The initial management is that of any trauma patient, applying ATLS guidelines, whilst making the diagnosis. If thoracic aortic injury is suspected then patients should be managed with a goal systolic blood pressure of approximately 100 mmHg and a pulse of <100. Repair of blunt thoracic aortic injury can be performed using open or endovascular techniques, with a growing preference for ESG.
Acute type A aortic dissection is a surgical emergency. There is a 1% per hour mortality in the first 48 hours, with 50% of untreated patients dead by 1 week. Transthoracic echo may show aortic regurgitation, pericardial effusion or even proximal dissection. However, CT imaging provides the most definitive and reliable information and is indicated immediately where there is clinical suspicion. Transoesophageal echo is best reserved for the anaesthetised patient to prevent hypertensive surges, which could lead to decompensation.
Acute rupture of TAA and aortic transection are also unstable conditions mandating emergency intervention, and anaesthetic management is similar.
Once the diagnosis is made, immediate transfer to a cardiothoracic centre is indicated. In the meantime, blood pressure control is paramount. Admission to an intensive care unit should be considered for close monitoring with insertion of an arterial line, wide-bore venous cannulae and urethral catheter. However, insertion of these lines should not delay transfer to theatre or an accepting hospital.
Medical therapy has the goal of reduction of systemic arterial pressure while at the same time blunting the force of contraction of the heart (dP/dt), and hence the shear forces in the aorta. Intravenous Labetalol is the agent of choice, having both alpha-blocking (blood pressure lowering) and beta-blocking (dP/dt lowering) effects. Infusions of 0.5–2 mg/minute should be administered, aiming for systolic BP 100–120 mmHg and heart rate of 60–70 beats/minute. Pain should be addressed with opiates as required. The patient should be monitored for evidence of malperfusion through ECG monitoring, recording neurological observations, attention to oliguria and abdominal pain, acid–base changes and limb pulses.
The transition period from preoperative to intraoperative is hazardous for these patients. The priority for the anaesthetist must be careful control of blood pressure and avoidance of worsening haemorrhage, which can result in either cardiac tamponade or exsanguination. The priority for the surgeon will be institution of cardiopulmonary bypass. The anaesthetist and surgeon must work together. If there is tamponade, then great care should be taken at the time of pericardial opening, since an acute rise in blood pressure may follow, producing exsanguination if bypass is not immediately available.
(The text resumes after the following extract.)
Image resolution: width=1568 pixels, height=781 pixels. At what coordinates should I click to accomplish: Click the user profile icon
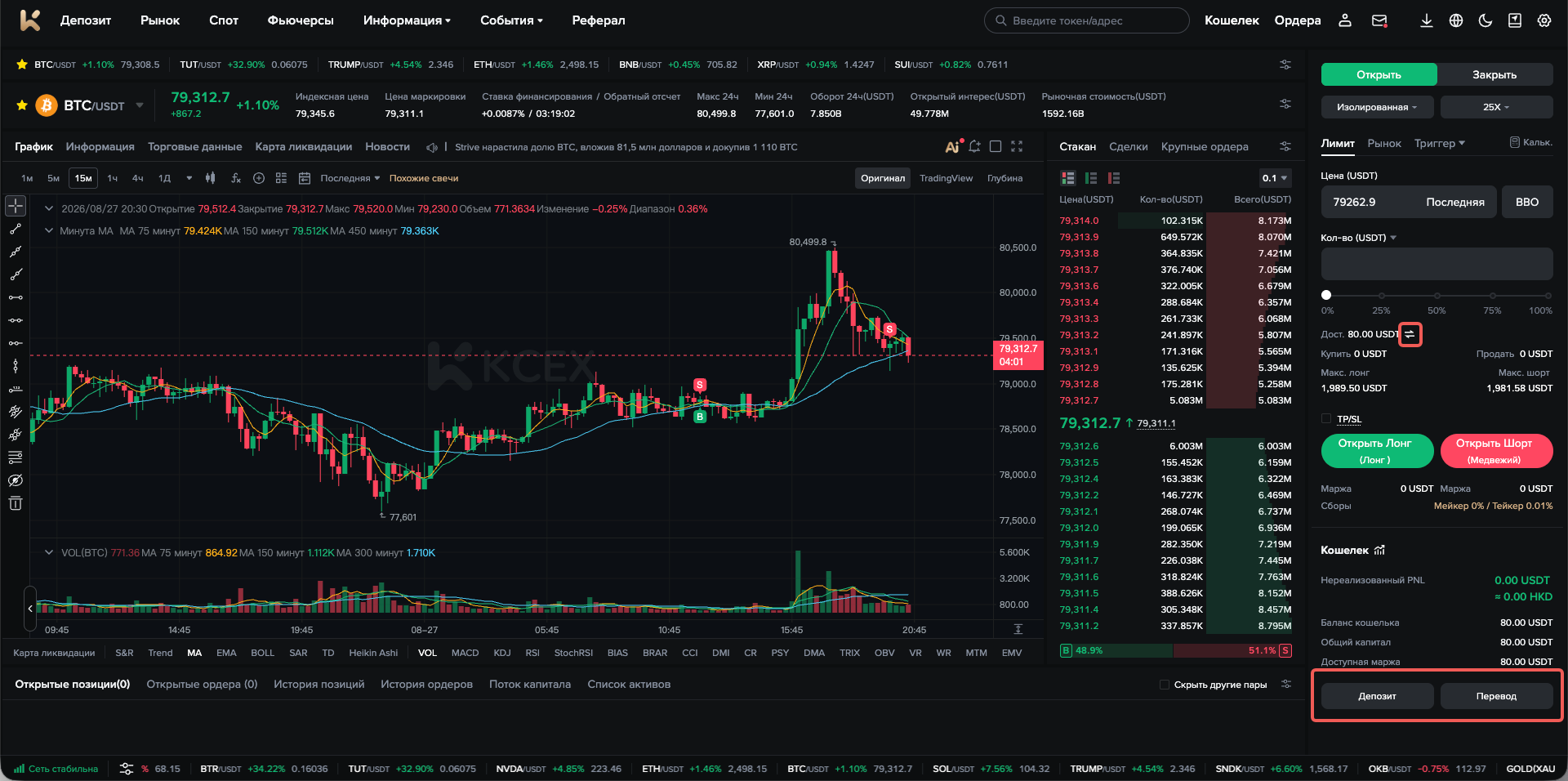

Numerous arterial cannulation strategies are feasible (Figure 42.2). The most common are right axillary artery or femoral artery or even carotid artery cannulation before sternotomy or direct aortic cannulation after sternotomy. Left ventricular apex and aortic cannulation after transection are also feasible. Almost invariably, the right atrium is cannulated for venous return, although in rare instances peripheral femoral venous cannulation may be preferred in order to commence bypass prior to chest opening.
Cardiopulmonary bypass is instituted and monitoring is observed to exclude induced malperfusion. The patient is systemically cooled, to 18–20 °C for total circulatory arrest, or 22–28 °C for partial arrest. For the latter, selective antegrade perfusion is continued, providing 10 ml/kg blood flow to the upper body via the right axillary artery (innominate artery clamped), or via separate catheters in the innominate artery itself and/or the left carotid artery. The aortic root can be operated on whilst the patient is cooling, or after the distal repair, whilst the patient is rewarming.